Rosalie Silber Abrams (June 2, 1916  — February 27, 2009) was a member of the Maryland House of Delegates (1967–70) and Maryland State Senate (1970-84). She was the first female and Jewish majority leader of the state Senate (1978–82). Appointed by Governor Harry Hughes, Abrams headed the Maryland Office on Aging (now Department of Aging) from 1983 until retiring in 1996.

Early life
Rosalie Silber was born to Dora (née Rodbell) and Isaac "Ike" Silber in Baltimore, Maryland on June 2, 1916. Her mother was an immigrant from Poland and her father an immigrant from Austria. Her parents owned a bakery in East Baltimore called Silber's Bakery. She graduated from Western High School in the 1930s. She attended Sinai Hospital School of Nursing and became a registered nurse.

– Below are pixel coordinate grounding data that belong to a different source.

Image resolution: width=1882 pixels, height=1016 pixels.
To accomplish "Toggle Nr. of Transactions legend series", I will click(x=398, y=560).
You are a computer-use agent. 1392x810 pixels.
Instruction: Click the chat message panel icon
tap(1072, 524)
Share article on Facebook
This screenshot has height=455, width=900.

She also attended Columbia University.

She later attended Johns Hopkins University and graduated with a Bachelor of Science in 1963 and a Master of Science in political science in 1969. Her master's thesis was State Governmental Structure Affecting Enactment and Implementation of a Federal Program:  A Case Study of Medicaid in Maryland.

Personal life
She married William Abrams in 1954. He died in 1978. Together, they had one daughter, Elizabeth "Lissa" Abrams.

Career
During World War II, Abrams worked as a nurse in the U.S. Navy. She returned to work at Silber's Bakery in 1947 and worked there until she married in 1954. She also taught sex education classes at Patterson High School.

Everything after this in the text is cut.